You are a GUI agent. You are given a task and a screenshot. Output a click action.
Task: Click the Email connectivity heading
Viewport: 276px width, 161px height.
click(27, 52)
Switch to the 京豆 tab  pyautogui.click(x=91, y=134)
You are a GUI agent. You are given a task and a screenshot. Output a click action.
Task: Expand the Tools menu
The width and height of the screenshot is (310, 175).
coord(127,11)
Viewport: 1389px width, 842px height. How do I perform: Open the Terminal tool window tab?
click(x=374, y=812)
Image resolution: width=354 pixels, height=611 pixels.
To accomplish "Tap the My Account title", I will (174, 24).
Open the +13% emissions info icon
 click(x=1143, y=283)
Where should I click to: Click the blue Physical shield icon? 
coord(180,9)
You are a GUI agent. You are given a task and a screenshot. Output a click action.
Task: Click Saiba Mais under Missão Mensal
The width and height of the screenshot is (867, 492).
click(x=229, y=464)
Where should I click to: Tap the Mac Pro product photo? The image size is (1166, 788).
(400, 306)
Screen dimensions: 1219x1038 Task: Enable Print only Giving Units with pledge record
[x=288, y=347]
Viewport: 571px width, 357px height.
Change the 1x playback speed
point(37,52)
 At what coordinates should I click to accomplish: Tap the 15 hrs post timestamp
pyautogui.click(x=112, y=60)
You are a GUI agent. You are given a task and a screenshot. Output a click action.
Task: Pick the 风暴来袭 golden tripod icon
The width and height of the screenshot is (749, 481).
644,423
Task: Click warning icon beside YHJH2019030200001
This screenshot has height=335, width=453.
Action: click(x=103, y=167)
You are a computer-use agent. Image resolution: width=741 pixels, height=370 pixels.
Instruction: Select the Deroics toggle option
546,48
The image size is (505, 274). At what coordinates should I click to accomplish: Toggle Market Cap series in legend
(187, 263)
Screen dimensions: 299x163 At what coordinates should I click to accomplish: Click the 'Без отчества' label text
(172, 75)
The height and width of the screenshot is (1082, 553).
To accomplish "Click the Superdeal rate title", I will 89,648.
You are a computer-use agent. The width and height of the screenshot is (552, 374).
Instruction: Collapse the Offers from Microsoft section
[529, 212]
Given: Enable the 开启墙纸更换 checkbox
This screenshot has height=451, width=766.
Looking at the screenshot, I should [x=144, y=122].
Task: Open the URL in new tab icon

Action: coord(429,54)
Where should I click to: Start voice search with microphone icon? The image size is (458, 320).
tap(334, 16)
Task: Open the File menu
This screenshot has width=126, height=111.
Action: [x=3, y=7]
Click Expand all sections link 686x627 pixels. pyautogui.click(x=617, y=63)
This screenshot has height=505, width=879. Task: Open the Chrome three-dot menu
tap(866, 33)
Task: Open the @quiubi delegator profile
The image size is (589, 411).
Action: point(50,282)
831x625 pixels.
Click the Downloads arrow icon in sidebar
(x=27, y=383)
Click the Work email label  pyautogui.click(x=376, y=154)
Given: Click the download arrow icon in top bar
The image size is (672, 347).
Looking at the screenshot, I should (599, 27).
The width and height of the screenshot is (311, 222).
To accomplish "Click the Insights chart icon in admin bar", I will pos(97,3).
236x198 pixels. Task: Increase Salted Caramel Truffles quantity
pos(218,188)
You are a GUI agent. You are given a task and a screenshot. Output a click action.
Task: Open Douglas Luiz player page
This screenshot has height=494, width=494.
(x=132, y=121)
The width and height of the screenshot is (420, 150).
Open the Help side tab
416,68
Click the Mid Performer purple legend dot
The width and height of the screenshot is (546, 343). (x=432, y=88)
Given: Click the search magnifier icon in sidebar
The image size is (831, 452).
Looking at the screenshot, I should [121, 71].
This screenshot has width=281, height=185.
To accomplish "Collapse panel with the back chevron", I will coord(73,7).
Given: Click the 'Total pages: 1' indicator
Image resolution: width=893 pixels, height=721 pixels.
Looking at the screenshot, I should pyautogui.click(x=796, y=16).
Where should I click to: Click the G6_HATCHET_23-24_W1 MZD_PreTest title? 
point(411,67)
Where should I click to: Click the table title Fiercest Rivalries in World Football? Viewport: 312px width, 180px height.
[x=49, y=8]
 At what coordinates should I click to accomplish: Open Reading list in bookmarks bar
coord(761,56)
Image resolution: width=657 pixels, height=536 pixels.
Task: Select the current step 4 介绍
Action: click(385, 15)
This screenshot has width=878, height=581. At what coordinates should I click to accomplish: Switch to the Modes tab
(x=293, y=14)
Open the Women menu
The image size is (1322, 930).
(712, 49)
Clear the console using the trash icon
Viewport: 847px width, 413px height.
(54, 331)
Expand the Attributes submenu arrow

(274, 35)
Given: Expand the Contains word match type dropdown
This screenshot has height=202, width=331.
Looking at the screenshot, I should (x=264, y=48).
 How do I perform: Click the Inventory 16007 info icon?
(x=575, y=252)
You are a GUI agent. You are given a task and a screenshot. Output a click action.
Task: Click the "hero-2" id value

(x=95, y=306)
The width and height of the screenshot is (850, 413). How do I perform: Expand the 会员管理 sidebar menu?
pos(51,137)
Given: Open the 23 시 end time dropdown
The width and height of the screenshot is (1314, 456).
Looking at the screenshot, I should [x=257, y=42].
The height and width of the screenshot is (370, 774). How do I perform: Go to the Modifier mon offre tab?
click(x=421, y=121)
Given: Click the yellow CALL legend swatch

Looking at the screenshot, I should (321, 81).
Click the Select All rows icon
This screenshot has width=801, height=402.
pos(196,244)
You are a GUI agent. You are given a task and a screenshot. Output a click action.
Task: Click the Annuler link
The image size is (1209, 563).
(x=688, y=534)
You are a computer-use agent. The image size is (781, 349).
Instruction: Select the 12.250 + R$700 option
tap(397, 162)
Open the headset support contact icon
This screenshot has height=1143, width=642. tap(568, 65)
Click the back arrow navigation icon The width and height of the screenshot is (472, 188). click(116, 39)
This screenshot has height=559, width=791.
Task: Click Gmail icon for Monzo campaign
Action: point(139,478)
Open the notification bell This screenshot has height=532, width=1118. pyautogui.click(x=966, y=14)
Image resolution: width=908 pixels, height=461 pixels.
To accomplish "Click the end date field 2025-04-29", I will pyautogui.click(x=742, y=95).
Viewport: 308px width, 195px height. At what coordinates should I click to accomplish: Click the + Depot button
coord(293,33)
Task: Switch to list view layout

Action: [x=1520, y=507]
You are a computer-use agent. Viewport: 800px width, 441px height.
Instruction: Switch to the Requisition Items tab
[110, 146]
* * * * * * *
- PROBLEM REQUIREMENTS
In the records above, find the line with "This screenshot has height=335, width=453."; write out exactly that line and each one after it, stopping after the line with "Task: Open the File menu".

- SOLUTION BELOW
This screenshot has height=335, width=453.
Action: click(x=103, y=167)
You are a computer-use agent. Image resolution: width=741 pixels, height=370 pixels.
Instruction: Select the Deroics toggle option
546,48
The image size is (505, 274). At what coordinates should I click to accomplish: Toggle Market Cap series in legend
(187, 263)
Screen dimensions: 299x163 At what coordinates should I click to accomplish: Click the 'Без отчества' label text
(172, 75)
The height and width of the screenshot is (1082, 553).
To accomplish "Click the Superdeal rate title", I will 89,648.
You are a computer-use agent. The width and height of the screenshot is (552, 374).
Instruction: Collapse the Offers from Microsoft section
[529, 212]
Given: Enable the 开启墙纸更换 checkbox
This screenshot has height=451, width=766.
Looking at the screenshot, I should [x=144, y=122].
Task: Open the URL in new tab icon

Action: coord(429,54)
Where should I click to: Start voice search with microphone icon? The image size is (458, 320).
tap(334, 16)
Task: Open the File menu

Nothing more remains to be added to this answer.